- **TÂCHE À TRAITER**:
Dans le texte consacré à l’UNRWA, traduisez en anglais la phrase « Ce groupe d’individus était privé de tout droit. »
╭─ TEXTE DU DOCUMENT
Lors de la dernière guerre israélienne contre Gaza, le rôle à double tranchant de l’UNRWA se reflétait clairement dans le discours de ses représentants et ses communiqués de presse qui ont contribué à faire des réfugiés un groupe d’individus devant être contrôlé. Ils ont modifié la perception des réfugiés palestiniens en les privant de leur droit à l’auto-défense.

Il y a longtemps, à l’ère de la citoyenneté, les démocraties modernes ont créé un groupe d’individus qu’elles ont qualifié de « réfugiés ». Ce groupe d’individus était privé de tout droit. Des mesures ont été mises en œuvre afin de soustraire ce groupe à toute influence politique (que font-ils ici ? Pourquoi ne rentrent-ils pas chez eux ?). S’agissant des réfugiés palestiniens, les organisations humanitaires adoptent un mécanisme similaire à celui d’entités souveraines et impératives, telles que les forces d’occupation israéliennes ou les pays d’accueil arabes, ôtant toute importance politique aux réfugiés.

Tout comme les autorités israéliennes, l’UNRWA a transformé le peuple palestinien, pourtant doté d’une importance historique et d’un rôle sociétal, en un élément contrôlable. Cette agence traite les réfugiés palestiniens du monde entier comme s’il s’agissait d’un groupe pouvant être contrôlé par l’intermédiaire d’une série de programmes axés sur des actions humanitaires et de secours.

« Laissez-nous passer pour secourir les civils en Syrie »

Ainsi, l’UNRWA s’appuie sur une politique d’utilisation d’images comme moyen de communication, excluant et dissimulant ainsi certains faits et acteurs majeurs des événements photographiés pour se concentrer uniquement sur certains aspects. L’image utilisée par l’UNRWA lors de sa campagne « Laissez-nous passer pour secourir les civils en Syrie » peut être interprétée en ce sens. L’agence pourrait utiliser une image similaire pour ses campagnes de secours et de reconstruction à Gaza après la guerre.
╰─
╭─ JEU DE DONNÉES
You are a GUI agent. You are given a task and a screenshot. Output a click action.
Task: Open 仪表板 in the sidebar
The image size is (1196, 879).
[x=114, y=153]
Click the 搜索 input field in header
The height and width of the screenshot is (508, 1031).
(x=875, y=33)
╰─
- **RÉPONSE ATTENDUE**:
This group of individuals was deprived of all rights.